**Data excerpts**
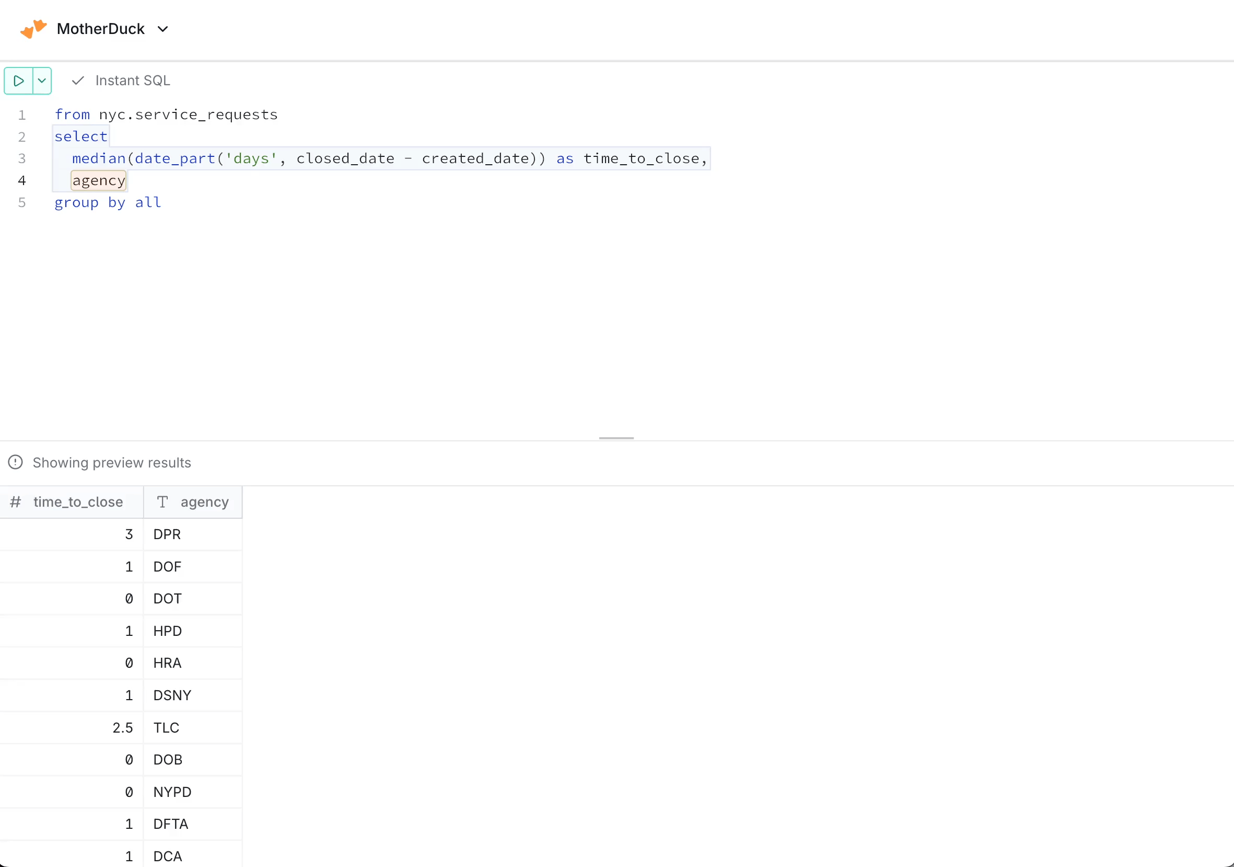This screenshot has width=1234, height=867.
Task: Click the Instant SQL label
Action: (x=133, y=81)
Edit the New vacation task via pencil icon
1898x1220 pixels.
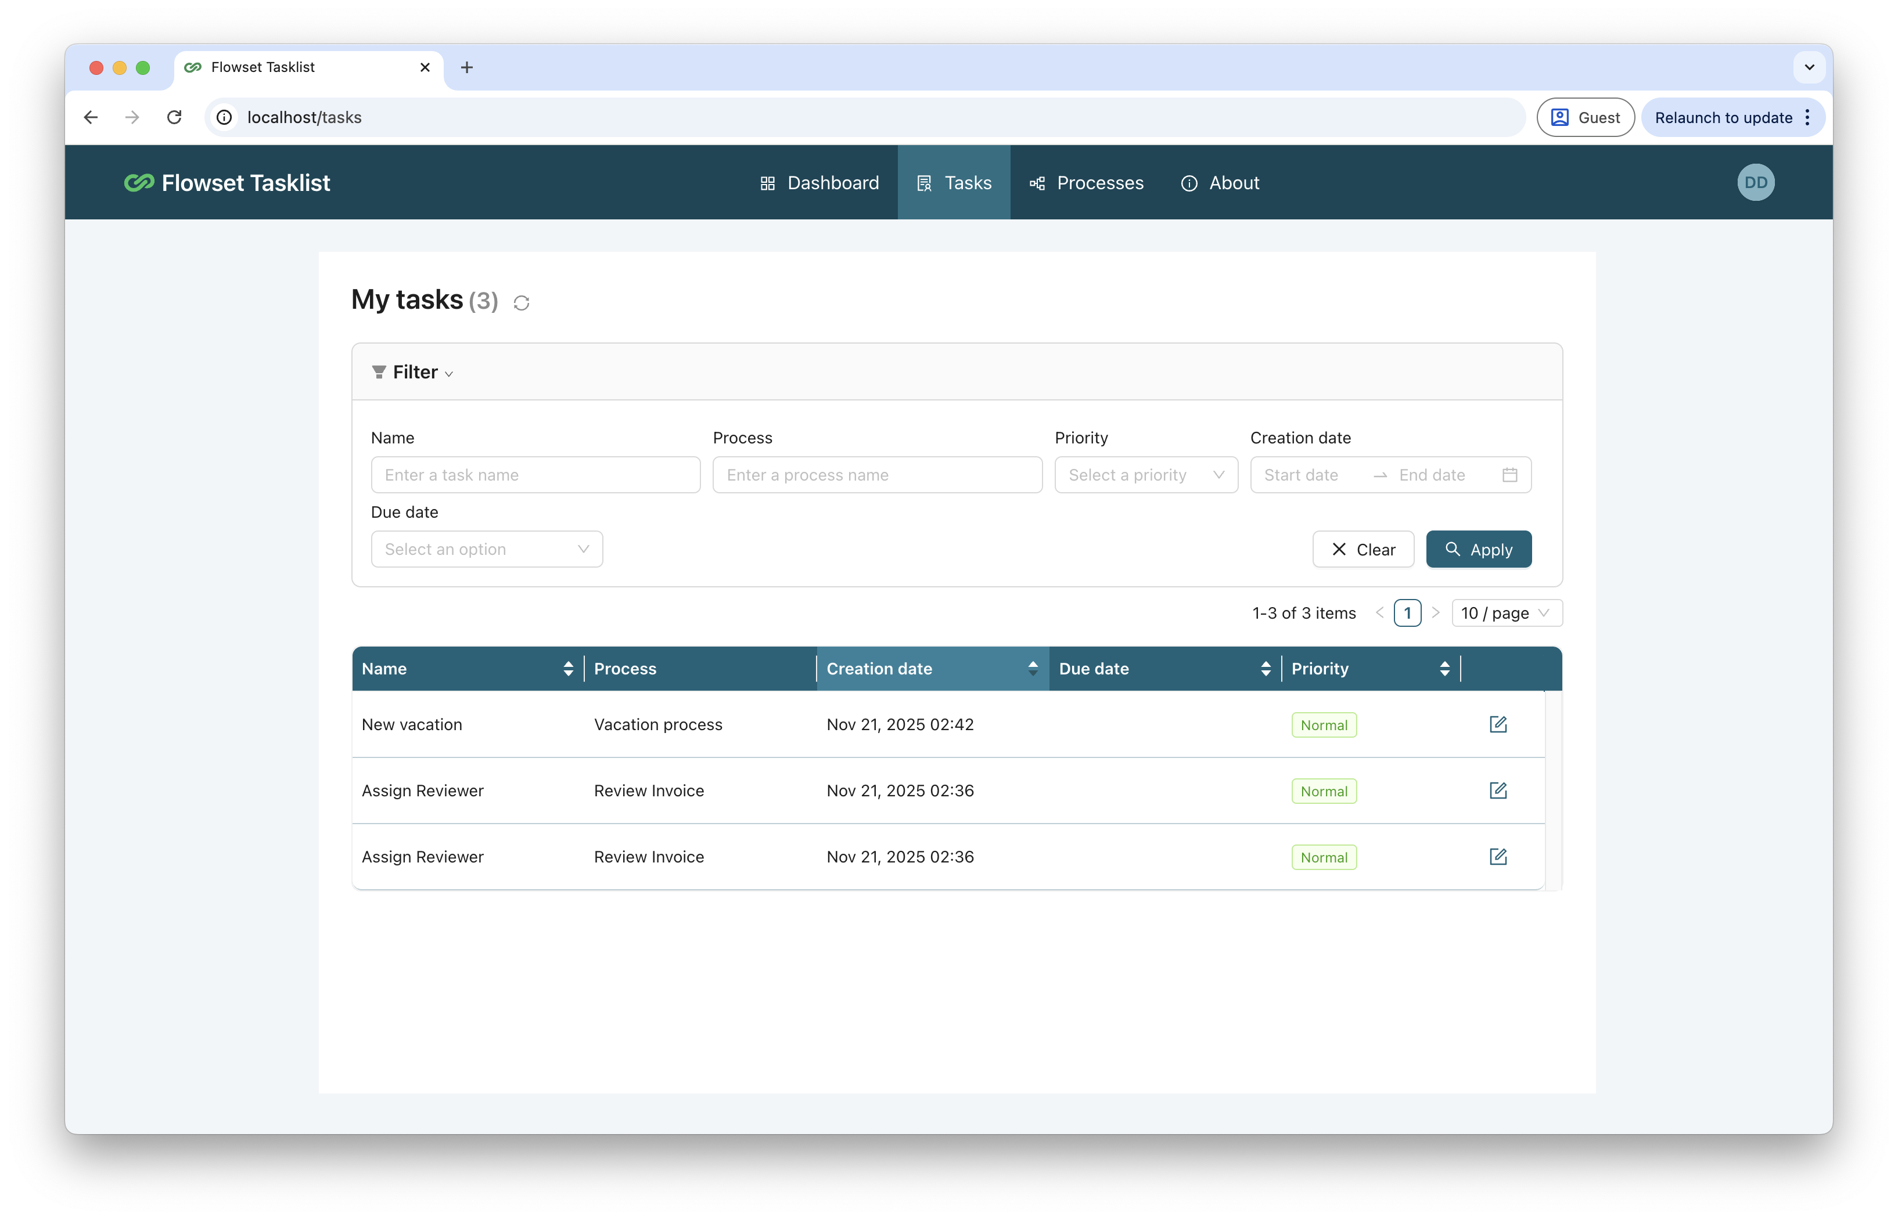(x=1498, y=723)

**Problem statement**
Set down exactly, with no additions, each line from the line that includes "Edit the New vacation task via pencil icon" to the final line of the entries above; leave pictures out.

**Output of the exercise**
Edit the New vacation task via pencil icon
1898x1220 pixels.
(x=1498, y=723)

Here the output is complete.